EXTRACTO DE LA FUENTE:

Desde principios del año en curso, el pueblo haitiano reclama con insistencia, mediante múltiples manifestaciones, algunas de ellas muy violentas, la renuncia del presidente Jovenel Moïse. Son cerca de cien el saldo de los manifestantes muertos, según las estimaciones, y Haítí sufre un caos institucional, deslizándose vertiginosamente hacia un estado fallido, donde compiten sin ninguna decencia políticos corruptos con vulgares delincuentes, la opulencia más descarnada en contraste con la pobreza más aplastante. Sin embargo, la comunidad internacional asiste impasible a estos acontecimientos que se van desarrollando en el país, otrora llamado “La Perla de las Antillas “. Sin visos de solución, ¿cuántos muertos tiene que haber para que mi patria emprenda por fin el camino de la equidad, de la reconciliación consigo misma y del avance y progreso? Desde el nacimiento de Haití como nación, han sido muchos los que han dado su vida, mujeres, hombres, jóvenes y ancianos por unos ideales de libertad y de justicia. ¡Cuántas vidas sesgadas, cuánto sacrificio, cuántos inocentes caídos en nombre de unos éticos principios, de una ideología! Desde Jean -Jacques Desssalines, el primer jefe de Estado tras la independencia, que se proclamó emperador con el nombre de Jacques I y que murió asesinado por sus pares en 1806. Bajo el gobierno de Nord Alexis, el poeta Massillon Coicou y sus dos hermanos fueron vilmente ejecutados el 15 de marzo de 1908. Más cerca de nosotros, los líderes antiimperialistas Charlemagne Péralte y Benoit Batraville enfrentándose a la ocupación estadounidense en 1919 y 1920 respectivamente. El escritor Jacques-Stephen Alexis ofreció su vida luchando, en 1961, por mejorar las paupérrimas condiciones de vida de sus compatriotas. Conviene también mencionar aquí nombres, son tantos, como Marcel Numa y Louis Drouin, fusilados en 1964, y Yannick Rigaud, muerta en combate en 1969 durante la dictadura de Francois Duvalier, por pretender poner fin al secular sistema de explotación y opresión. ¿Han valido la pena estos occisos...?

Uno de los períodos de mayor interés y que despertó una enorme ilusión a nivel popular fue la llegada al poder de Aristide, ocurrida en las postrimerías del siglo XX, un decenio antes del inicio del nuevo milenio. Cansado de tantas luchas intestinas y de ver administrado su país por diversos gobiernos corruptos, el pueblo haitiano eligió por fin el 16 de diciembre de 1990, con un 67% de los votos, a Jean- Bertrand Aristide. Sacerdote salesiano nacido en 1953 y alineado a la teología de la liberación, se había caracterizado en sus homilías en la iglesia capitalina de San Juan Bosco, ubicada en una barriada periférica, por su lucha a favor de las clases deprimidas y con las cuales se mostró identificado a través del lema de su campaña electoral: “Justicia, Transparencia y Participación “. Era muy escuchado, seguido y admirado. Concurrió a los comicios siendo el cabeza de cartel de una coalición de partidos, algo inusual en la tradición política del país. Se considera que fueron las primeras elecciones democráticas que tuvieron lugar en Haití.

DATOS SIN PROCESAR:

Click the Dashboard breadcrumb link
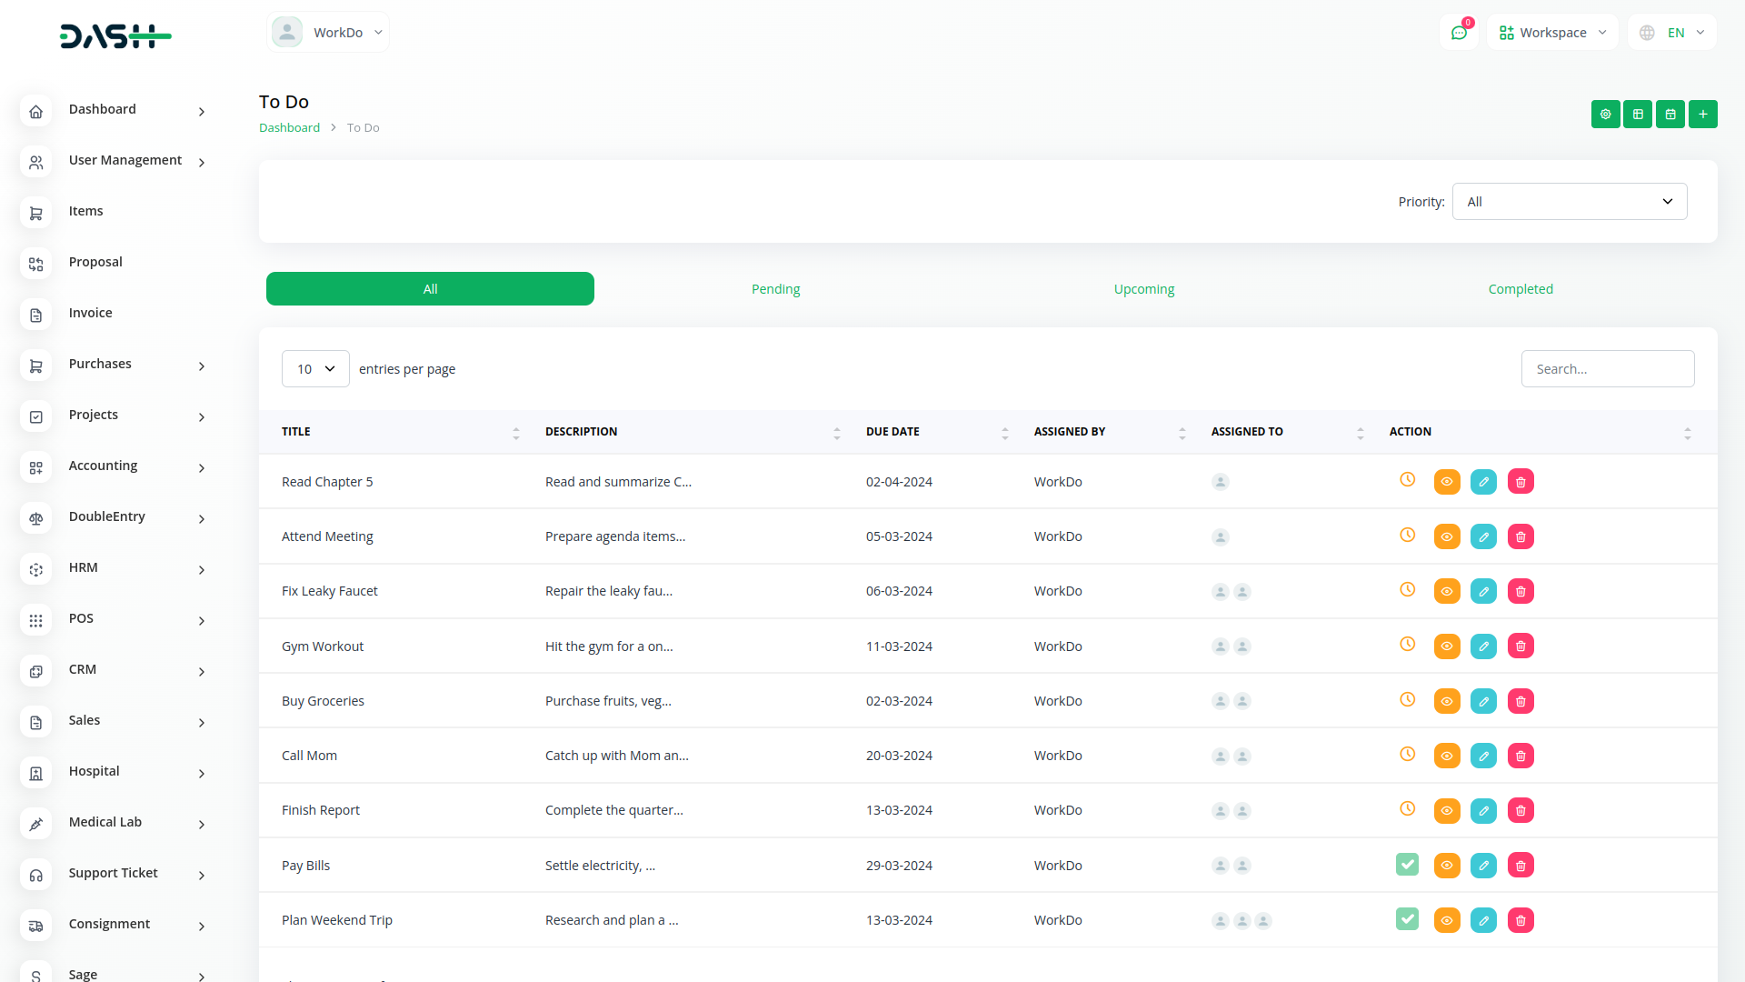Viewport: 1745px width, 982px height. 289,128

---

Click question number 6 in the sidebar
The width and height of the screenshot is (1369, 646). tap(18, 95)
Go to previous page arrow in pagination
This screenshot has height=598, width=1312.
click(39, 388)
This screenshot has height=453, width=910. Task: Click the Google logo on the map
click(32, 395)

OBJETIVO 1: Indica si cada afirmación concuerda con el texto sobre Haití, respondiendo sí o no y citando literalmente las palabras que lo deciden. (a) Aristide fue elegido con un 67% de los votos. (b) Massillon Coicou fue ejecutado durante el gobierno de François Duvalier. (c) Aristide se presentó a las elecciones como candidato de un solo partido.
OBJETIVO 2: Completa el texto sobre Haití con el fragmento que sigue a su última oración.
Los ítems son un material independiente del texto sobre Haití.

RESULTADO DEL EJERCICIO 1:
(a) Sí: "el pueblo haitiano eligió por fin el 16 de diciembre de 1990, con un 67% de los votos, a Jean- Bertrand Aristide".
(b) No: "Bajo el gobierno de Nord Alexis, el poeta Massillon Coicou y sus dos hermanos fueron vilmente ejecutados el 15 de marzo de 1908".
(c) No: "Concurrió a los comicios siendo el cabeza de cartel de una coalición de partidos".

RESULTADO DEL EJERCICIO 2:
El presidente electo juró su cargo el 7 de febrero siguiente, fecha conmemorativa del quinto aniversario del derrocamiento de la dictadura de los Duvalier, quienes gobernaron durante más de 28 años, de 1957 a 1986. Su advenimiento al poder supuso, para una amplia mayoría de la población, una gran satisfacción, la materialización de su sueño, y sobre todo la esperanza de que durante su mandato se pudieran paliar o aminorar algunas penurias socio- económicas y, por lo tanto, alcanzar unas mejores condiciones de vida. Jamás un político haitiano había suscitado tantas expectativas y galvanizado al sufrido pueblo. No es exagerado decir que este momento histórico generó un reencuentro del país con su glorioso pasado y reavivó su sentimiento de orgullo, forjado a partir de la gesta de independencia y perdido durante los largos años de opresión política, económica y cultural.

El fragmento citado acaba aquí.